* **DATASET RECORDS**:

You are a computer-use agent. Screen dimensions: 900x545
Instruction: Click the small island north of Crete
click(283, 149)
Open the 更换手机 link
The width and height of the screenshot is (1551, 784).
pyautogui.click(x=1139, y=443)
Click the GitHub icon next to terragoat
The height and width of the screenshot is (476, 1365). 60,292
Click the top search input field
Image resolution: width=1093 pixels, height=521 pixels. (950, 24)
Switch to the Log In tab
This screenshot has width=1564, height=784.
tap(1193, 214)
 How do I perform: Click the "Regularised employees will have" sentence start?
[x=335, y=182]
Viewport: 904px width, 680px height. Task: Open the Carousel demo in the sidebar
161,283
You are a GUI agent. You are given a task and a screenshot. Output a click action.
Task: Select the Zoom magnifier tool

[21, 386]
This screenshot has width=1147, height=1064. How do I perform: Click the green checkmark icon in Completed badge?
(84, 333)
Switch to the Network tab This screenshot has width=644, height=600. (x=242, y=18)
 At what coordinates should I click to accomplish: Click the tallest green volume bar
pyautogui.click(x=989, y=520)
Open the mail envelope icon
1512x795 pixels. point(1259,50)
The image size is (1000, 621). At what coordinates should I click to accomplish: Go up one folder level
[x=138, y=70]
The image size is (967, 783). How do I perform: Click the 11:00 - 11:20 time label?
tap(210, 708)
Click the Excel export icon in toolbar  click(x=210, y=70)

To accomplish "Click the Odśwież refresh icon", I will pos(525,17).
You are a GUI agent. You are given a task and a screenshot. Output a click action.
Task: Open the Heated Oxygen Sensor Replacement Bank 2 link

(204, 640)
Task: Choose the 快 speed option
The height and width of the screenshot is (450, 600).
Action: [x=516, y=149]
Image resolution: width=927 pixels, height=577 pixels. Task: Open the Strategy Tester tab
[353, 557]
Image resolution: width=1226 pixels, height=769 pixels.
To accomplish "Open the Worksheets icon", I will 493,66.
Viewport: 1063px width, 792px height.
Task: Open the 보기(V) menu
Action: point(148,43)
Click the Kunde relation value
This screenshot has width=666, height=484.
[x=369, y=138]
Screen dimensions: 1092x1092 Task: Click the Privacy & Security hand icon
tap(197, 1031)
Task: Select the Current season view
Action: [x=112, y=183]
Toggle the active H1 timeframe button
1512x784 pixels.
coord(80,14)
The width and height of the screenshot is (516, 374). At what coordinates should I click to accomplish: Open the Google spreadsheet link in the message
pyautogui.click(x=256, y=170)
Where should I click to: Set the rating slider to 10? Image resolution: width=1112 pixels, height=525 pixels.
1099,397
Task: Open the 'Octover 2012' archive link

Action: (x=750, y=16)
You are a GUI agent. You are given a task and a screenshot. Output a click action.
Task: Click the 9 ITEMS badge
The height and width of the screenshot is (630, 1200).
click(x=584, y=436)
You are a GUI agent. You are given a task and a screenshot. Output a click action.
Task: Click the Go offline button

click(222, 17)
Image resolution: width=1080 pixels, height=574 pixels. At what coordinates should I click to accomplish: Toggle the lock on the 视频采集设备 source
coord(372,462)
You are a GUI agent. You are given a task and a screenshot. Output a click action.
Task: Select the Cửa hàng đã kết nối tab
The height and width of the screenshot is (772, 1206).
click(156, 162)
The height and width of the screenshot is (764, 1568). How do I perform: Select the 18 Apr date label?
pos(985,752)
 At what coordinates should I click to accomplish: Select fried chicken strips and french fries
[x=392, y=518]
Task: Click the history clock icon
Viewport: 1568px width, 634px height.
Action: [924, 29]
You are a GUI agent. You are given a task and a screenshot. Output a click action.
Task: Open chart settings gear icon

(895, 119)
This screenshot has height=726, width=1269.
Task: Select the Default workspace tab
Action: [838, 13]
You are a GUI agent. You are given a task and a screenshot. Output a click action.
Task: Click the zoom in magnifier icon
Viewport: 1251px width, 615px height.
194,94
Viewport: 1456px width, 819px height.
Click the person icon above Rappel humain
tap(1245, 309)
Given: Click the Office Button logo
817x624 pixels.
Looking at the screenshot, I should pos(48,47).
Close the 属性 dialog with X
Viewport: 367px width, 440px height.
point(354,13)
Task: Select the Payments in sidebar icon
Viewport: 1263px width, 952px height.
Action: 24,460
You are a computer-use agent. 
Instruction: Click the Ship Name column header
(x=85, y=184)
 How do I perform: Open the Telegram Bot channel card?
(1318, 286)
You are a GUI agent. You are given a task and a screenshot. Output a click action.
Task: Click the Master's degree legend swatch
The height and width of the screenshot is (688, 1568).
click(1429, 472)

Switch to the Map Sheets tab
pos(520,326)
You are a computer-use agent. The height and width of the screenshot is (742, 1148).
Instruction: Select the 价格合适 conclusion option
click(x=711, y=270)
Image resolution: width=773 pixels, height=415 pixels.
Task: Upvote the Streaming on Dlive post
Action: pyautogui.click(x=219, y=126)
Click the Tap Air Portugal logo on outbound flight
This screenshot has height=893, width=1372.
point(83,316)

* **TASK INSTRUCTIONS**:
If a line in the records above contains the word "logo", copy it.

* **ANSWER FOR THE TASK**:
Given: Click the Office Button logo
Click the Tap Air Portugal logo on outbound flight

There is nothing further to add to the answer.